**Work task:** Each entry must be restated word for word, with nothing omitted.

**Given data:**
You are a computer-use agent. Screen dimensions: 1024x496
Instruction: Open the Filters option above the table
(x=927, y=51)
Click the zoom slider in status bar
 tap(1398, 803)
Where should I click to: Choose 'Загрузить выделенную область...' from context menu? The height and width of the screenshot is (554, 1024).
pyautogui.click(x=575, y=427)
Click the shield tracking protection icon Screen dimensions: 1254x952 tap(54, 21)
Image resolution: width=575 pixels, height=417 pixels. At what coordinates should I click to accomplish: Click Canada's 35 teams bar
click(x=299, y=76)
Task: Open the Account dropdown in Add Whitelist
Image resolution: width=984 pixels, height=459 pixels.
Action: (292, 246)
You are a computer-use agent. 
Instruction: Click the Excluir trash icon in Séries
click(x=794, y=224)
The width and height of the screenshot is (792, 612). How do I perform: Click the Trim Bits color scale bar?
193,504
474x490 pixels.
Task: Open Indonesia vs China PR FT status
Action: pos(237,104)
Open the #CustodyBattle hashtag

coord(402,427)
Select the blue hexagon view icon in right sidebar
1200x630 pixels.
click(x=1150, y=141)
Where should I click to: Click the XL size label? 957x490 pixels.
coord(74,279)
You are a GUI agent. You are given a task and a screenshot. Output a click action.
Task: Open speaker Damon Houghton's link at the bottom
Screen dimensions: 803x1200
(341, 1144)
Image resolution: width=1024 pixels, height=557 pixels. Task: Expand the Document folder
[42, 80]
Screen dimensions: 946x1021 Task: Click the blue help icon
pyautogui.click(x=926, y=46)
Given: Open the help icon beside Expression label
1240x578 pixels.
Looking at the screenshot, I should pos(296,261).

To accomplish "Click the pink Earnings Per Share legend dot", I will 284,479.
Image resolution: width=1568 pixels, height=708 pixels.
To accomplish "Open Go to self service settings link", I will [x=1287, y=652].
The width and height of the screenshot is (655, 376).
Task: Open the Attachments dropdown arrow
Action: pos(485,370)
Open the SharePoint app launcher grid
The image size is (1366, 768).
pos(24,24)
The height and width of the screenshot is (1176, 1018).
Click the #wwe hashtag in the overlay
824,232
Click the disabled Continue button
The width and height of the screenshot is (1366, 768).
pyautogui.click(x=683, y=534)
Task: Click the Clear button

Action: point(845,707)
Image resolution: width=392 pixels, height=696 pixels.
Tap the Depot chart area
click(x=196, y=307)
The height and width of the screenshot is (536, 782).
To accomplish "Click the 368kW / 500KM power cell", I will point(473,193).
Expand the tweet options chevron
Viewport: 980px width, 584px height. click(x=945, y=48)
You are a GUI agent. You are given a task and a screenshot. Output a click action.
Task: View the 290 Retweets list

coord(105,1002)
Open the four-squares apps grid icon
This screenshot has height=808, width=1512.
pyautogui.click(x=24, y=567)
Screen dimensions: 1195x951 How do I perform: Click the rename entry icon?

**Expected answer:**
You are a computer-use agent. Screen dimensions: 1024x496
Instruction: Open the Filters option above the table
(x=927, y=51)
Click the zoom slider in status bar
 tap(1398, 803)
Where should I click to: Choose 'Загрузить выделенную область...' from context menu? The height and width of the screenshot is (554, 1024).
pyautogui.click(x=575, y=427)
Click the shield tracking protection icon Screen dimensions: 1254x952 tap(54, 21)
Image resolution: width=575 pixels, height=417 pixels. At what coordinates should I click to accomplish: Click Canada's 35 teams bar
click(x=299, y=76)
Task: Open the Account dropdown in Add Whitelist
Image resolution: width=984 pixels, height=459 pixels.
Action: (292, 246)
You are a computer-use agent. 
Instruction: Click the Excluir trash icon in Séries
click(x=794, y=224)
The width and height of the screenshot is (792, 612). How do I perform: Click the Trim Bits color scale bar?
193,504
474x490 pixels.
Task: Open Indonesia vs China PR FT status
Action: pos(237,104)
Open the #CustodyBattle hashtag

coord(402,427)
Select the blue hexagon view icon in right sidebar
1200x630 pixels.
click(x=1150, y=141)
Where should I click to: Click the XL size label? 957x490 pixels.
coord(74,279)
You are a GUI agent. You are given a task and a screenshot. Output a click action.
Task: Open speaker Damon Houghton's link at the bottom
Screen dimensions: 803x1200
(341, 1144)
Image resolution: width=1024 pixels, height=557 pixels. Task: Expand the Document folder
[42, 80]
Screen dimensions: 946x1021 Task: Click the blue help icon
pyautogui.click(x=926, y=46)
Given: Open the help icon beside Expression label
1240x578 pixels.
Looking at the screenshot, I should pos(296,261).

To accomplish "Click the pink Earnings Per Share legend dot", I will 284,479.
Image resolution: width=1568 pixels, height=708 pixels.
To accomplish "Open Go to self service settings link", I will [x=1287, y=652].
The width and height of the screenshot is (655, 376).
Task: Open the Attachments dropdown arrow
Action: pos(485,370)
Open the SharePoint app launcher grid
The image size is (1366, 768).
pos(24,24)
The height and width of the screenshot is (1176, 1018).
Click the #wwe hashtag in the overlay
824,232
Click the disabled Continue button
The width and height of the screenshot is (1366, 768).
pyautogui.click(x=683, y=534)
Task: Click the Clear button

Action: point(845,707)
Image resolution: width=392 pixels, height=696 pixels.
Tap the Depot chart area
click(x=196, y=307)
The height and width of the screenshot is (536, 782).
To accomplish "Click the 368kW / 500KM power cell", I will point(473,193).
Expand the tweet options chevron
Viewport: 980px width, 584px height. click(x=945, y=48)
You are a GUI agent. You are given a task and a screenshot. Output a click action.
Task: View the 290 Retweets list

coord(105,1002)
Open the four-squares apps grid icon
This screenshot has height=808, width=1512.
pyautogui.click(x=24, y=567)
Screen dimensions: 1195x951 How do I perform: Click the rename entry icon?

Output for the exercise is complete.